STATED EXERCISE 1: According to the Council for Unity article, how long and on which days does the RHS Council meet after school?
STATED EXERCISE 2: From the Council for Unity article, copy the passage between "Riverhead High School" and "ON LONG ISLAND.)", inclusive.

DOCUMENT SEGMENT:

Council
for Unity--
A Lesson in Character Education
Students work together to
keep RHS a peaceful learning environment for all
of the school’s students.
With diversity often comes division.
Riverhead High School has worked hard this year to erase
lines of demarcation and division among its student body
and to strive for unity. A new organization called the
Council for Unity is
one outgrowth of this effort to achieve student unity.
With enrollment at its highest level ever and with the threat
of organized gang movement from Nassau into Suffolk County,
RHS principal John Merone started looking for a way to prevent
the threat of gang activity and violence from claiming any
of his students or spilling over into the school. (See February
4, 2004 Newsday Article on GANGS
ON LONG ISLAND.)
“We don’t ignore our problems. We will do everything
we can to provide our children and our staff with a safe
environment,” relays Mr. Merone.
Character Education, Peer Mediation, RHS
PRIDE, assemblies and the Council for Unity are
all efforts at keeping the high school a safe haven for
learning. The RHS Council is modeled after The
National Council for Unity, a nonprofit group
founded in 1975.
At the high school level, the
Council brings representatives from every ethnic, racial
and natural grouping of students together to learn how they
can collectively and individually work for unity at their
school. They meet after school for 45 minutes every
Tuesday, Wednesday and Thursday to follow a curriculum that
helps them learn how to listen to and respect one another’s
point of view.
The Council at RHS meets in a small room in the upper library
of the high school to discuss a unit of the national curriculum.
The discussions center on why people join groups, how peer
pressure works within a group, and how that pressure impacts
high school kids in general and themselves in particular.
National organizer Robert DeSena is an occasional, but very
important, participant in the group. In addition to white
hats and t-shirts, Mr. DeSenna brings with him honesty and
a sense of the history of the national group that keeps
the RHS Council vital and focused on their mission of unity
within their own school.
Earlier in the year, Council helped sponsor a reception
for an assembly entitled, “Breaking
the Cycle” that brought together
police officers, community leaders and State Assemblywoman
Pat Acompora on stage with NYC Det. Steven MacDonald, who
had been attacked and paralyzed by a group of teens in Central
Park, and writer John Christoph Arnold. Det. MacDonald and
Mr. Arnold addressed student violence and
how to stop it. Through their supportive presence
on stage, student members of the school’s new Council
for Unity gave voice to their own message of unity, respect
for each individual in the midst of diversity and the importance
of sustaining peace in this their place of learning.

DATA PROVIDED:
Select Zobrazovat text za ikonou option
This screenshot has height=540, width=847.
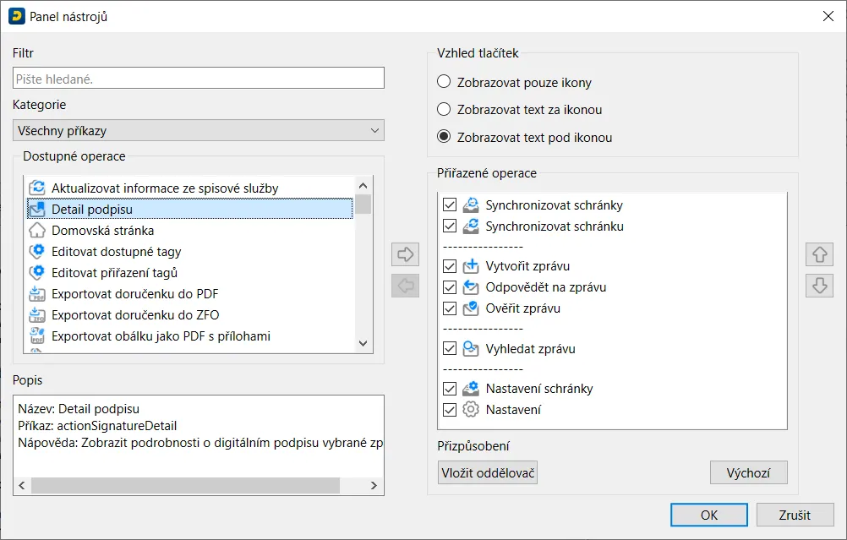click(x=444, y=109)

FULL ANSWER 1: For 45 minutes every Tuesday, Wednesday and Thursday.

FULL ANSWER 2:
Riverhead High School has worked hard this year to erase
lines of demarcation and division among its student body
and to strive for unity. A new organization called the
Council for Unity is
one outgrowth of this effort to achieve student unity.
With enrollment at its highest level ever and with the threat
of organized gang movement from Nassau into Suffolk County,
RHS principal John Merone started looking for a way to prevent
the threat of gang activity and violence from claiming any
of his students or spilling over into the school. (See February
4, 2004 Newsday Article on GANGS
ON LONG ISLAND.)